-- Исходный фрагмент --

====

Если вдуматься, в такой поэзии — не посягающей, казалось бы, на канон — обобщены и сведены в систему рифма и все те созвучия, которые уже в поэтике предшественников выявили дополнительные семантические оттенки у сближаемых слов, перенимаемые ими друг у друга. Но у футуристов эти приёмы не предназначены для обогащения смысла; напротив, они применяются для использования фонетической стороны языка — по возможности вопреки смыслу — для лучшего выделения словесного материала как такового. Все омонимы автоматически становятся синонимами. Культивируется парономазия. Каламбур возводится в ранг поэтической фигуры высокого полёта: вспомним рифмы-каламбуры у Хлебникова и, особенно, у Маяковского. Свойственная футуристам склонность к провокации, конечно, побуждает к использованию этих ранее порицаемых приёмов, но правильнее считать её неизбежным следствием их радикального по новизне отношения к языку. Важный показатель такого подхода — замена метафоры тем, что Кручёных называет „звукообразом”, т.е. неким эпитетом звука. Метафора состоит уже не в сближении двух имеющих общее качество предметов или понятий, а в двух словах, сходных по звучанию, даже если таковые соответствуют двум несводимым одна к другой видам реальности. Выбор прилагательных определяется их звуковым соответствием сопутствующим существительным, даже если это связано с семантической несуразицей. Подводя итог различным проявлениям этого феномена, Кручёных заявляет:


         Где, казалось, был проскок сознания — там вскрывается сдвиг, тайная творческая работа, выдающая подчас многие секреты авторов!

====

-- Строки --
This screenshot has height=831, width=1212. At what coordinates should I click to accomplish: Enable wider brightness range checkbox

====

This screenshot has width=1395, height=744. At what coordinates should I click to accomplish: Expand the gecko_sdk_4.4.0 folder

====

-- Задание --
Объясните по фрагменту о футуристах, для чего они применяют рифму и созвучия, если не для обогащения смысла. Уложитесь в одно–три предложения. Строки взяты из другого источника.

-- Полный ответ --
Футуристы используют эти приёмы, чтобы задействовать фонетическую сторону языка, по возможности вопреки смыслу. Так они стремятся лучше выделить словесный материал как таковой.